> Document extract:
::::
Inside Langford

News and views about Langford, British Columbia

Go Local Economics

Posted by Cheryl McLachlan on March 12, 2010

Royal Roads University professor, Dr Richard Kool, was the keynote speaker at the Go Local Food Summit on the West Shore this past Saturday, March 6th, addressing the economics of creating an economy based on the “Go Local’ philosophy with his keynote address, “Grow ahead of the curve.” He expanded on the idea of “Going Local” applying to food sources and elaborated on applying it to everywhere you shop, everything you buy, where you bank and how far you, your money and your purchase travels and how.

In his presentation he used the analogy that money moving through a local economy was like blood moving through the human body. Money leaving the local economy was like a wound, bleeding blood out of the human body. He also used the analogy that the money in a local economy was held in a bucket, and leakage from that bucket represented money leaving the local economy.

There were two main philosophies to counteract leakage – fill the bucket faster and/or plug the leaks.

He cited statistics that showed the tax cuts the BC Liberal gvernment made in 2001 did not create the expected economic boom in B.C. – only 35% of the jobs created stayed in BC, many went to Ontario due to BC’s weak infrastructure. So low taxes (or supposedly filling the bucket) do not always stimulate the local economy, because that money might not stay local.
::::
> Records provided:
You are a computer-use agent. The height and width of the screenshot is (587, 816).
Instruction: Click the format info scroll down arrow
::::
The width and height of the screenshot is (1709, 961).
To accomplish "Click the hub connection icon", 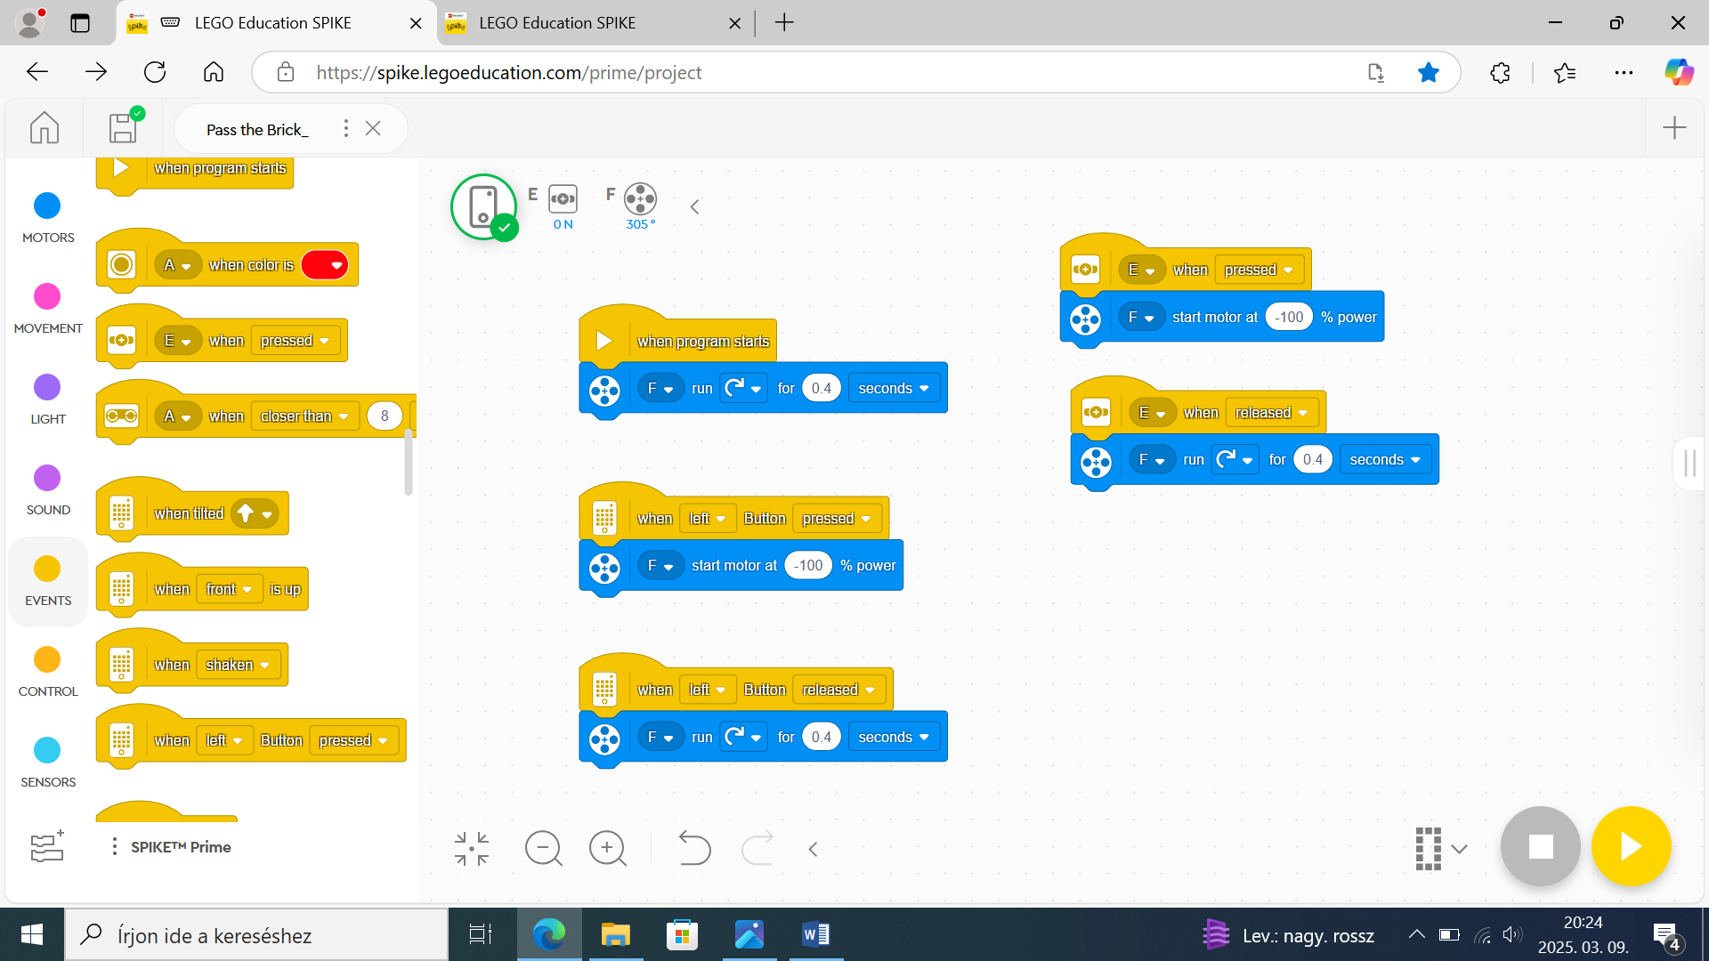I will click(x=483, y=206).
::::
> Work to complete:
1/ Rewrite the Go Local Economics post from "Royal Roads University" up to and including "travels and how.", changing "keynote speaker" to "featured speaker".
2/ According to the Go Local Economics post, what share of the jobs created after the 2001 BC tax cuts stayed in BC?

> Answers:
1/
Royal Roads University professor, Dr Richard Kool, was the featured speaker at the Go Local Food Summit on the West Shore this past Saturday, March 6th, addressing the economics of creating an economy based on the “Go Local’ philosophy with his keynote address, “Grow ahead of the curve.” He expanded on the idea of “Going Local” applying to food sources and elaborated on applying it to everywhere you shop, everything you buy, where you bank and how far you, your money and your purchase travels and how.

2/ Only 35%.